• Stated exercise
Print the rows from the line containing "The image size is (434, 302)." through the end of the rows exactly as they appear, including both ends.

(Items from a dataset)
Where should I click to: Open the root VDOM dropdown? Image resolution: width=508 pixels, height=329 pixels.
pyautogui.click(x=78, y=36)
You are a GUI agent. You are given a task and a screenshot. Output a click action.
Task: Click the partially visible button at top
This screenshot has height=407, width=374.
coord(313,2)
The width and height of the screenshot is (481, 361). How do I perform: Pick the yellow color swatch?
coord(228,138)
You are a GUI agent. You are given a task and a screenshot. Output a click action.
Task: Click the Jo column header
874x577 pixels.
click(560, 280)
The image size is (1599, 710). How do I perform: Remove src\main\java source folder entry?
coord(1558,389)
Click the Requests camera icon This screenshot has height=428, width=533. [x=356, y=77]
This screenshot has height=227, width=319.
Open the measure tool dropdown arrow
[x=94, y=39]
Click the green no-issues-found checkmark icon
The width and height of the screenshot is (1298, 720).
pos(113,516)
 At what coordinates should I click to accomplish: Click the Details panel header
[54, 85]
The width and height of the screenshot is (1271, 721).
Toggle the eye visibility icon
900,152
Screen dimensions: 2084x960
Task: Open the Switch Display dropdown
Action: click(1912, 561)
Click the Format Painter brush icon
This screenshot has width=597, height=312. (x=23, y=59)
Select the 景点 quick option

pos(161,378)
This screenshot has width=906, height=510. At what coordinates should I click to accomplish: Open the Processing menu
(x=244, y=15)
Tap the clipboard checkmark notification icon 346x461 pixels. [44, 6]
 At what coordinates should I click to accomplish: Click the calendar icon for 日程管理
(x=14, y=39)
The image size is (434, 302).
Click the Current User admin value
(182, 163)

• Solution for this problem
The image size is (434, 302).
Click the Current User admin value
(182, 163)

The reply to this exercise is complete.